Cette position prise par Saad Hariri et « imposée » au courant du Futur ainsi qu’aux membres de sa famille est, sur le plan personnel comparable à la position de Hamlet. Au début de la pièce, appelé par le spectre de son père pour le venger en tuant Claudius, l’oncle qui l’a assassiné, qui a épousé sa mère Gertrude et spolié la Couronne du Danemark, Hamlet n’arrive pas à honorer la mémoire de son père.




Frappé de procrastination, il remet sans cesse au lendemain ce qu’il n’arrive pas à faire le jour même. Toutes les raisons sont bonnes pour l’empêcher de se débarrasser de l’oncle et de venger son père et son comportement apparaît étrange à la cour. À la fin de la pièce, son oncle meurt, sa mère également, lui-même aussi et la Couronne du Danemark est ainsi détruite.




Saad Hariri se trouve dans la position de Hamlet. Il sait que le Hezbollah a assassiné son père de connivence, ou sur décision du régime syrien. A ce sujet, sa visite à Damas en 2009 sonne comme une trahison de son père de même que tous les compromis faits avec le Hezbollah. Que ses décisions aient été prises dans le but d’épargner une autre guerre civile au Liban, soit. Mais cela n’empêche pas que sur le plan subjectif, c’est son rapport à son père, Rafic Hariri, qui est en jeu.

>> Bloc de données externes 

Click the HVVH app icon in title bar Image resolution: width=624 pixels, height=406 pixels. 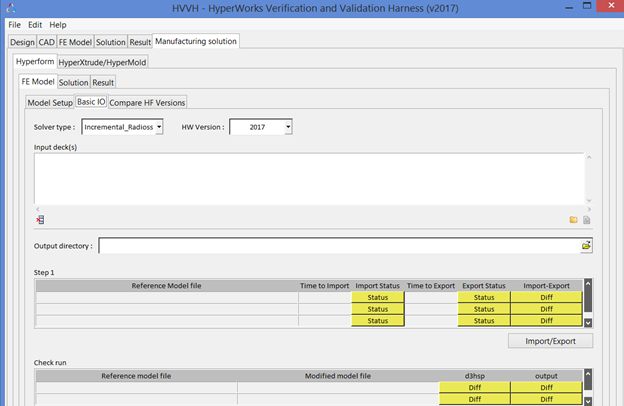click(12, 8)
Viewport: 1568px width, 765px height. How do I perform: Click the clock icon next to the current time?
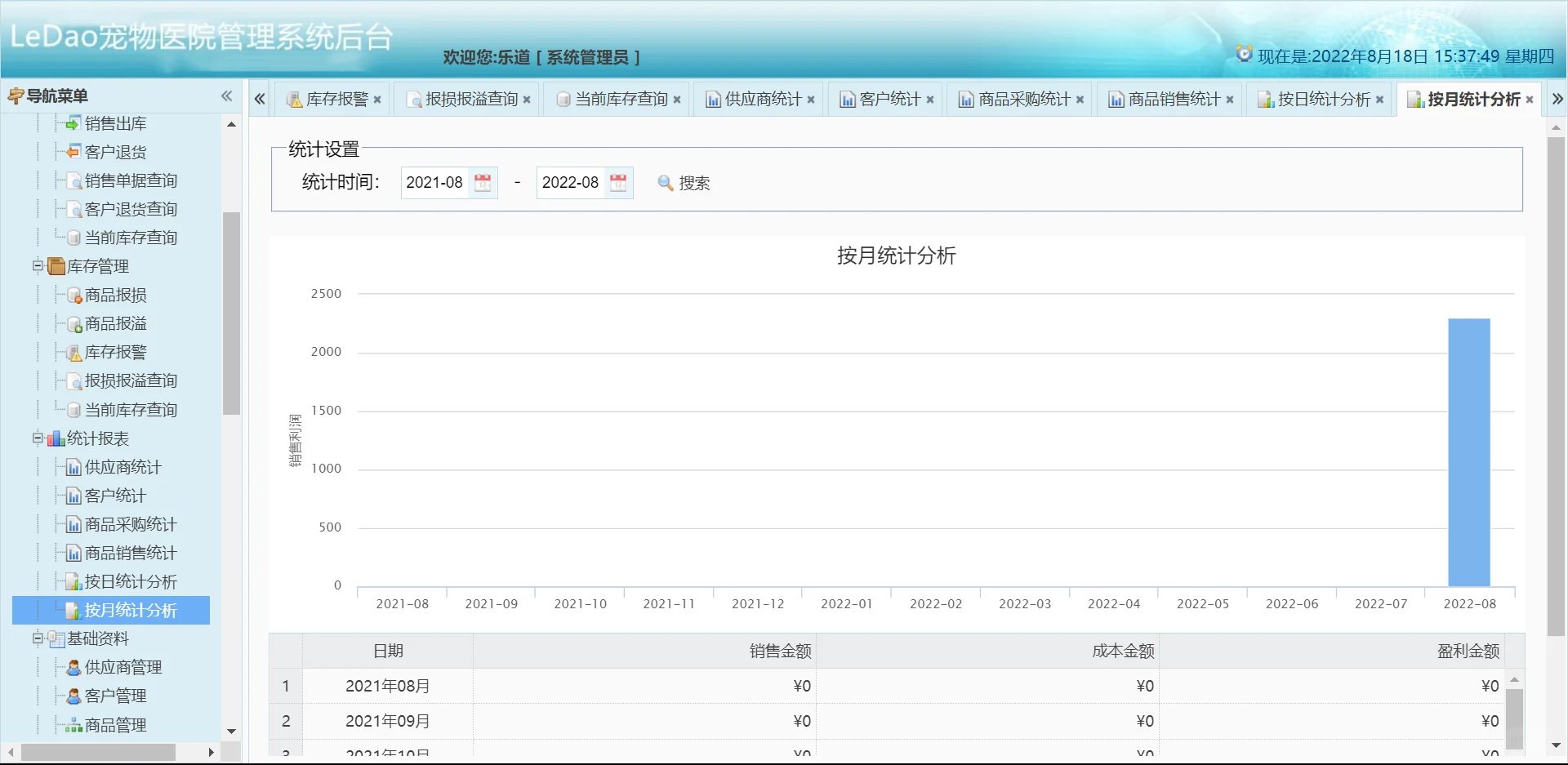click(1245, 53)
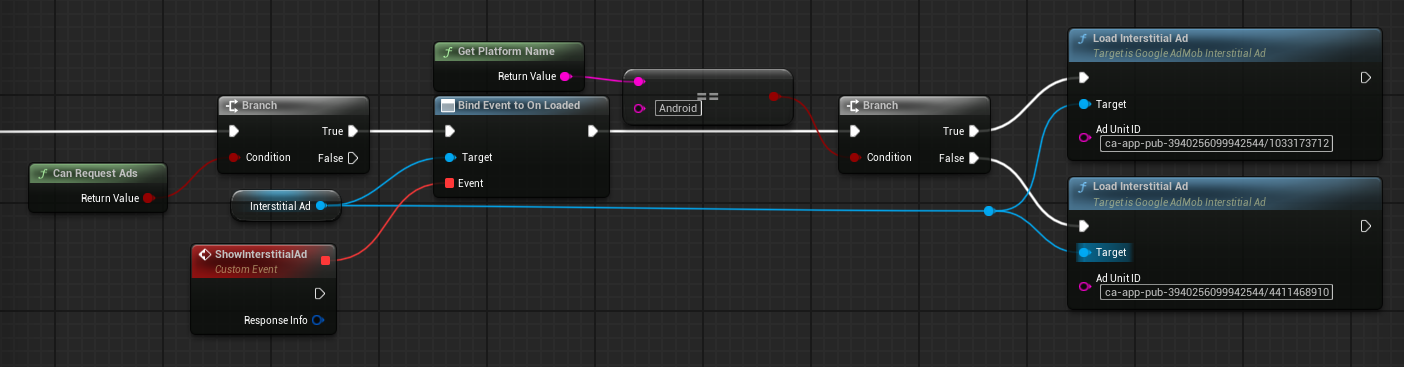Click the Response Info output pin
The image size is (1404, 367).
coord(318,321)
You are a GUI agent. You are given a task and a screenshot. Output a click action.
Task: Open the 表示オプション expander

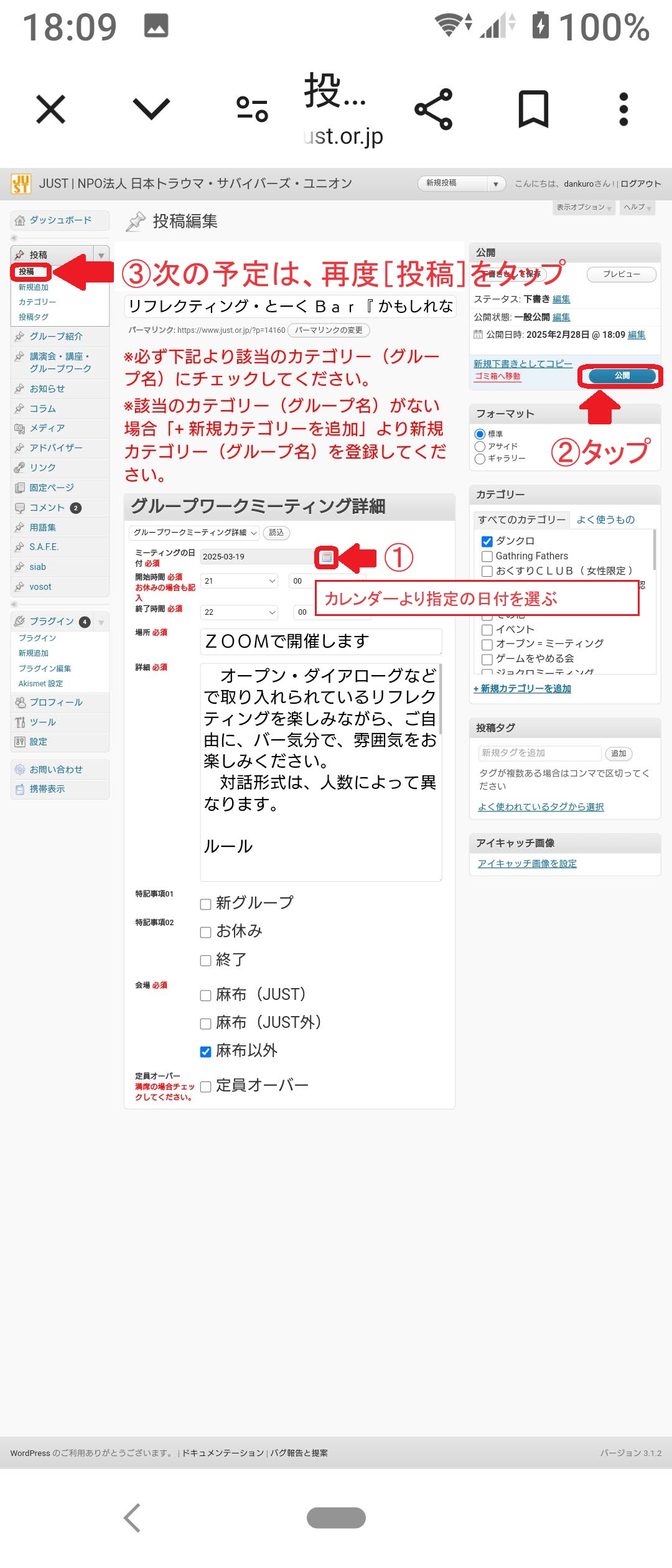(x=584, y=207)
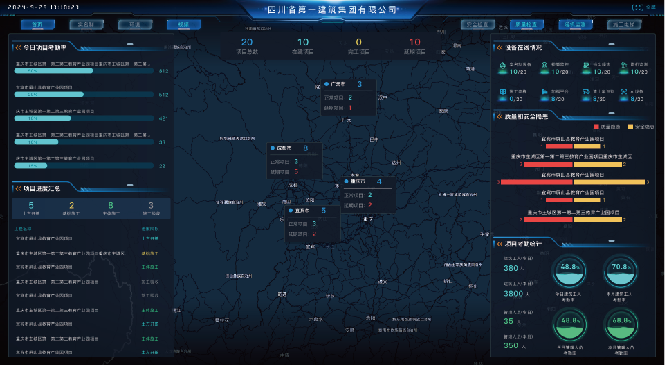Collapse the 今日项目考勤率 panel via its chevron
Image resolution: width=665 pixels, height=365 pixels.
coord(18,47)
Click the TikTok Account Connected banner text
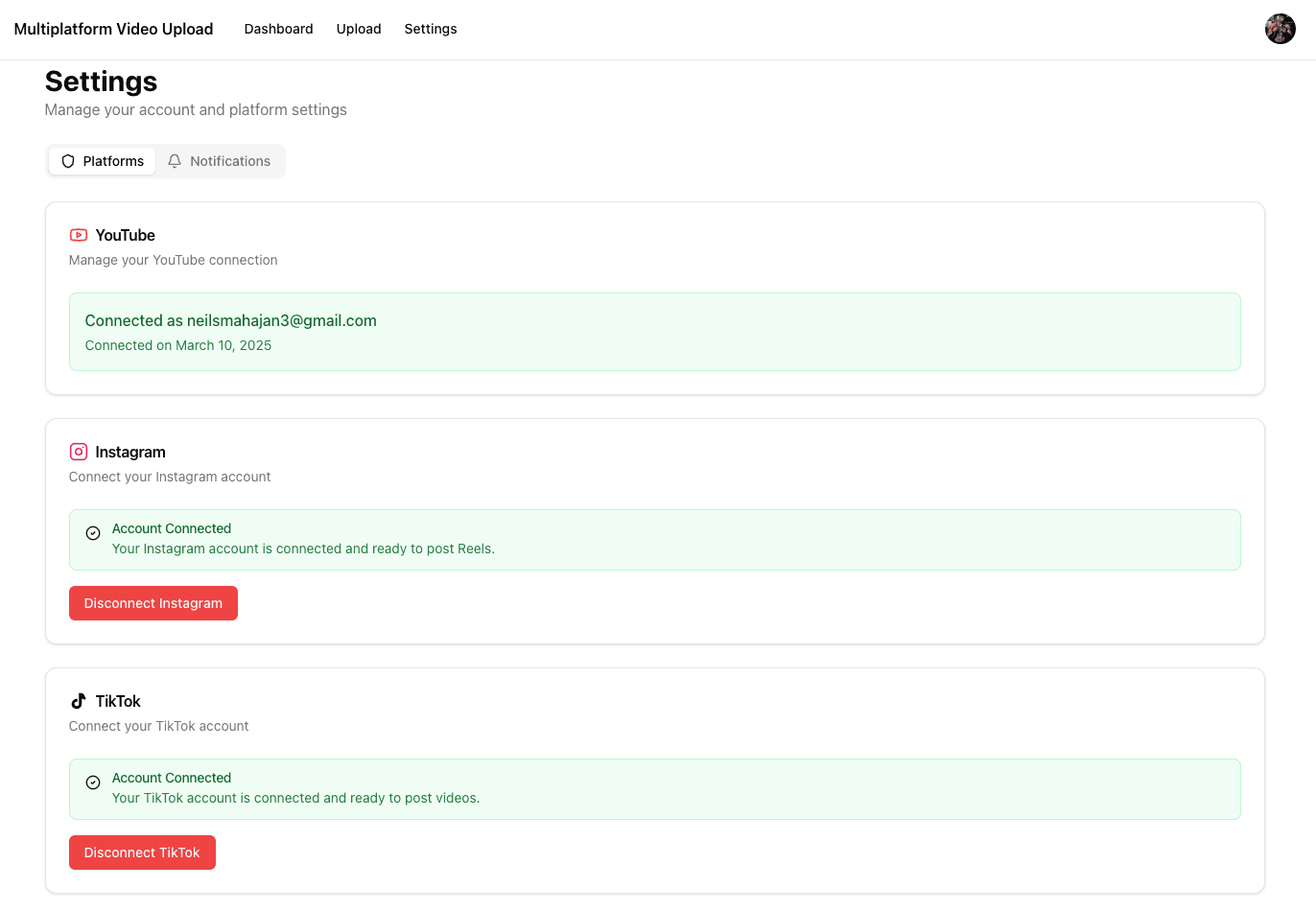The height and width of the screenshot is (911, 1316). pos(172,778)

La réaction à chaud de Walid Joumblatt ne trompe pas : « C’est le second assassinat de Rafic Hariri ». Cette déclaration choc est dure à entendre pour Saad Hariri. Mais Walid Joumblatt sait de quoi il parle, s’étant trouvé dans la même position après l’assassinat de son père Kamal Joumblatt par le régime syrien. En témoigne, il y a quelques années, son geste de déposer une rose sur la tombe de son père en reconnaissant qu’il a été lâche jusqu’alors.





Y a t-il quelque chose de pourri dans « le royaume » du Liban comme il y a quelque chose de pourri au royaume du Danemark ?




Il faut croire que oui.




Hamlet pose la question essentielle pour tout être humain, la question du père. C’est la même question que pose la psychanalyse, d’où l’intérêt que porte cette dernière à Hamlet.




Le rapport au père pose la question de la dette. Pour Nietzche, « on ne rend jamais son dû à un maître quand on en reste toujours, et seulement l’élève ». Cela est tout aussi valable pour notre rapport au père. On ne rend jamais son dû à son père quand on en reste toujours et seulement le fils.